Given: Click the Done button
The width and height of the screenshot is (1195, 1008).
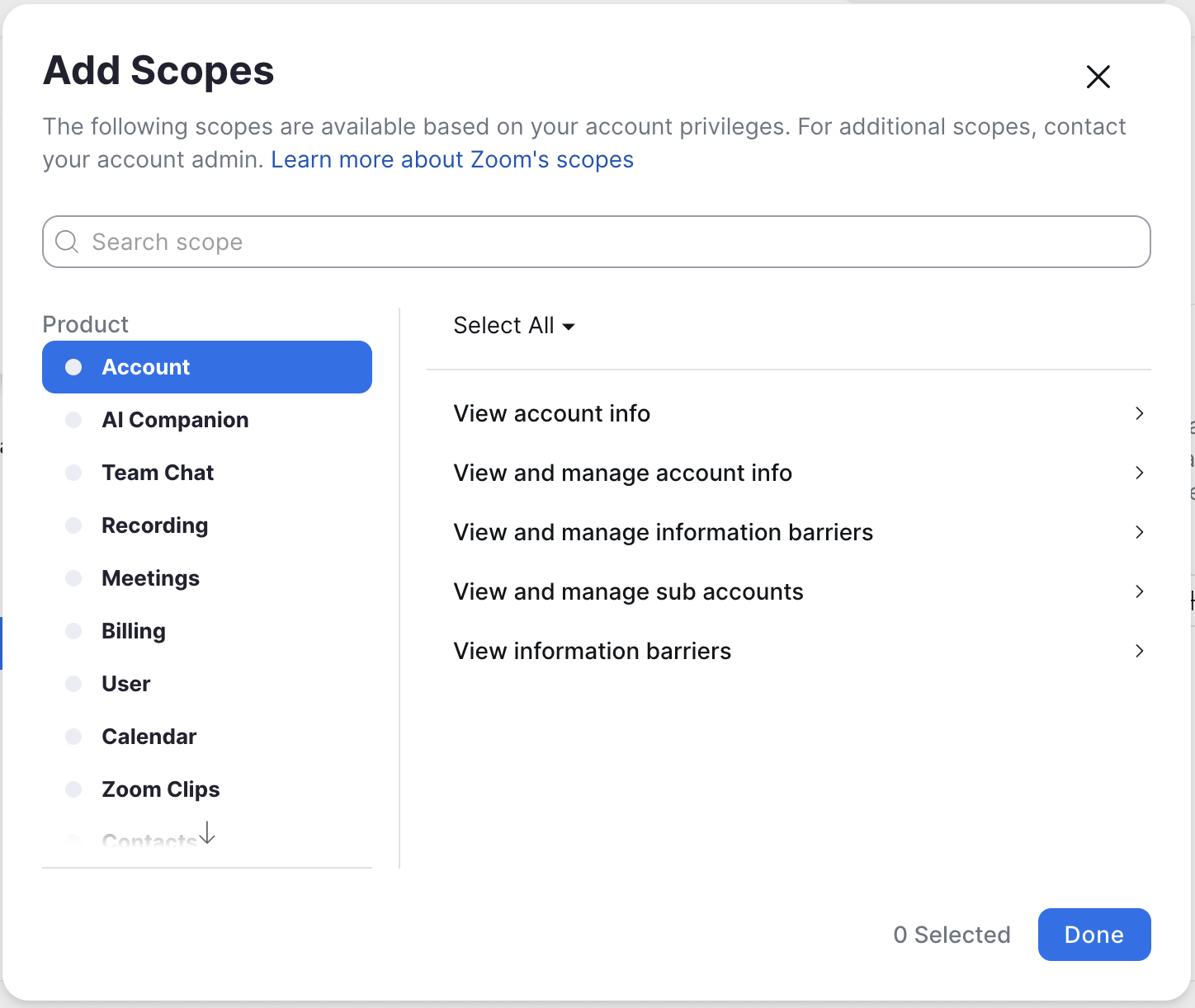Looking at the screenshot, I should pos(1093,935).
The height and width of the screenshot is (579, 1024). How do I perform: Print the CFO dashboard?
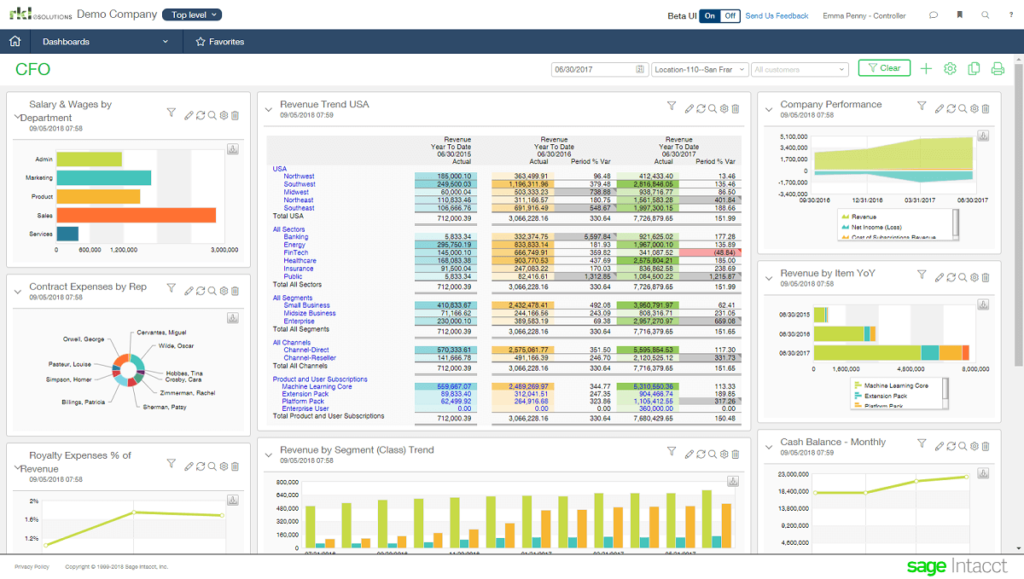pos(995,68)
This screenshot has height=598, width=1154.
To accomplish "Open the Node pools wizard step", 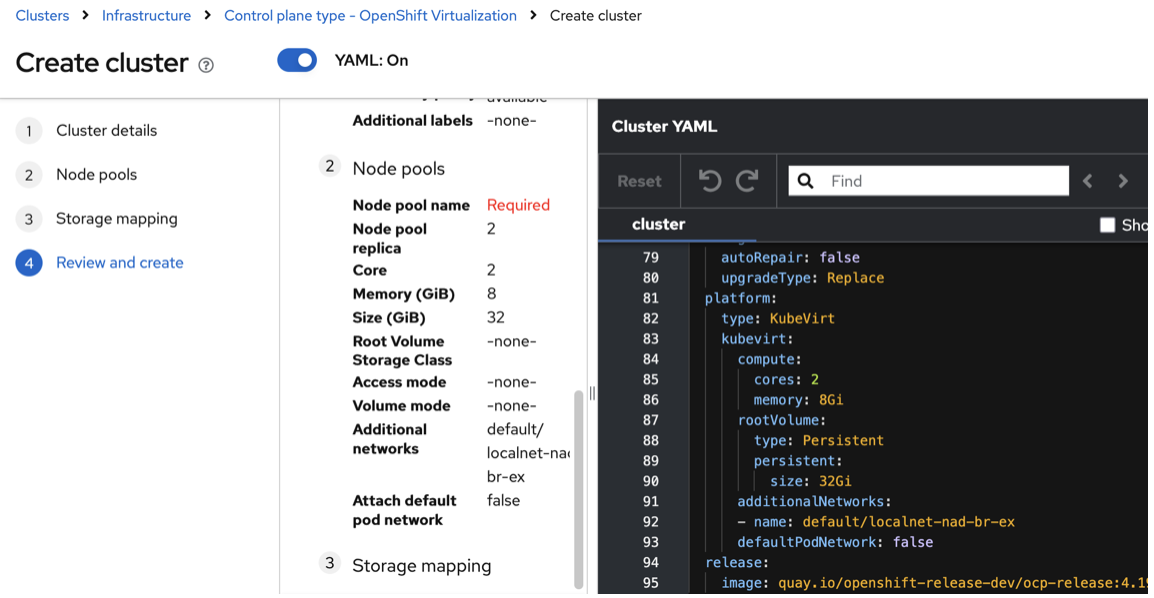I will pos(96,175).

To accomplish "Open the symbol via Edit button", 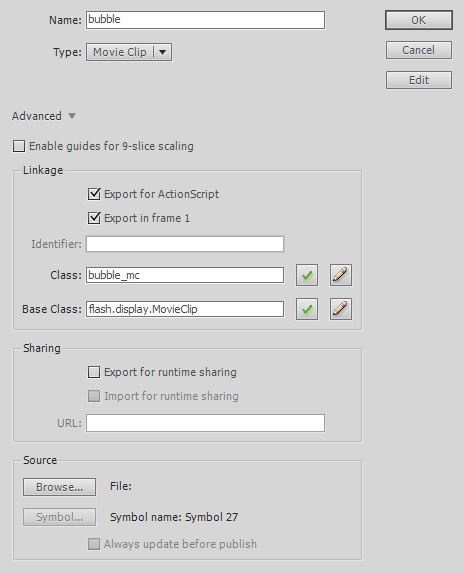I will click(419, 80).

============

### What needs to be done
Nothing but the lines above from the line with "The width and" up to and including the line with "This screenshot has height=598, width=1154." should be returned, exactly as written and without pictures.

### Answer box
The width and height of the screenshot is (1195, 1008).
Looking at the screenshot, I should pos(1093,935).
The height and width of the screenshot is (579, 1024). How do I perform: Print the CFO dashboard?
pos(995,68)
This screenshot has height=598, width=1154.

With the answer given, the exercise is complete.